As a company grows, it should continually review and update its employment policies and handbook. A growing company should review its policies at least annually to make sure the policies reflect current laws and are appropriate for the company’s number of employees; certain laws may become applicable at different employee thresholds. Also, the company must follow the policies it has enacted. In some cases, having a policy and not following it can cause more liability than not having one at all.
A quickly growing company may grant ownership interests to compensate, incentivize, and retain key employees. Before doing so, the ownership and management should think through the issues that come up with employee ownership and make sure appropriate agreements, such as a shareholders’ agreement or a buy-sell agreement, are in place. The company needs to determine if an employee will receive the ownership interest in exchange for providing services or if an employee will pay cash. Should an employee have the right to vote on company matters?
Additionally, granting ownership could cause unintended tax consequences for both the employer and employee. A popular course of action is to require the employee to provide services and achieve defined milestones in order to earn ownership interest and cause the ownership to vest. If the milestones are not achieved, some or all of the ownership interests should remain unvested and be forfeited.

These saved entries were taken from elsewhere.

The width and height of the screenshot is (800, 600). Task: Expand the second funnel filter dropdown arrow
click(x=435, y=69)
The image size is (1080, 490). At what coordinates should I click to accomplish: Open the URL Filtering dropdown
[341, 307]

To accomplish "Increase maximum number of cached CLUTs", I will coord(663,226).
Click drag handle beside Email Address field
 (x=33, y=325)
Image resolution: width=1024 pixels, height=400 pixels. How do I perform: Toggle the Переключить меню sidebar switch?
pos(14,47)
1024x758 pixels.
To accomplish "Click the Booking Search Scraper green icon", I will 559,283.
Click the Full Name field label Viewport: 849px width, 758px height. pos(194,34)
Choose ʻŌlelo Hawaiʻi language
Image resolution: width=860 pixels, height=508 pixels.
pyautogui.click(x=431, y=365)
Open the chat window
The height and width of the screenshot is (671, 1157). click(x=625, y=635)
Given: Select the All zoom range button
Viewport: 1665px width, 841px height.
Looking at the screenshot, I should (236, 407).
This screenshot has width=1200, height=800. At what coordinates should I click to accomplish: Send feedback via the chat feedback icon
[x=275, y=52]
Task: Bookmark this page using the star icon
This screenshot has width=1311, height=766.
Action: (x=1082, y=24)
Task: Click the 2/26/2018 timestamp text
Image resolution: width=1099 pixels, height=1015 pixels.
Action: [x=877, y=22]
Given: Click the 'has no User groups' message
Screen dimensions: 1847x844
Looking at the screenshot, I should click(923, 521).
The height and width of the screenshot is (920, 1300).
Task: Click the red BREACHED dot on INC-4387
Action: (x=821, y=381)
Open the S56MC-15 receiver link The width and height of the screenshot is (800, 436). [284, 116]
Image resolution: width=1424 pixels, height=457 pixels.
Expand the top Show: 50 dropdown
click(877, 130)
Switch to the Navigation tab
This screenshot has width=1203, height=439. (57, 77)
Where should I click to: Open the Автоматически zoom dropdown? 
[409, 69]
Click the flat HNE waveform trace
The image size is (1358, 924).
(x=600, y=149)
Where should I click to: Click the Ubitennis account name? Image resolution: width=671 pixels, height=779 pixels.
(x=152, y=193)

Another employee ownership issue is what happens to the vested ownership interest of a terminated employee. Does the company have the right to buy back the ownership interest, and if so, at what price and on what terms? Making an employee an owner in a growing business can help the company gain, keep, and motivate top employees, but current and prospective owners should proceed cautiously because there are many legal issues to be addressed.
Management of fast growing companies has more than enough to do, often operating on a tight budget. Nevertheless, a fast-growing company should proactively address the legal issues in order to minimize or possibly eliminate the expense of resolving unintended legal consequences.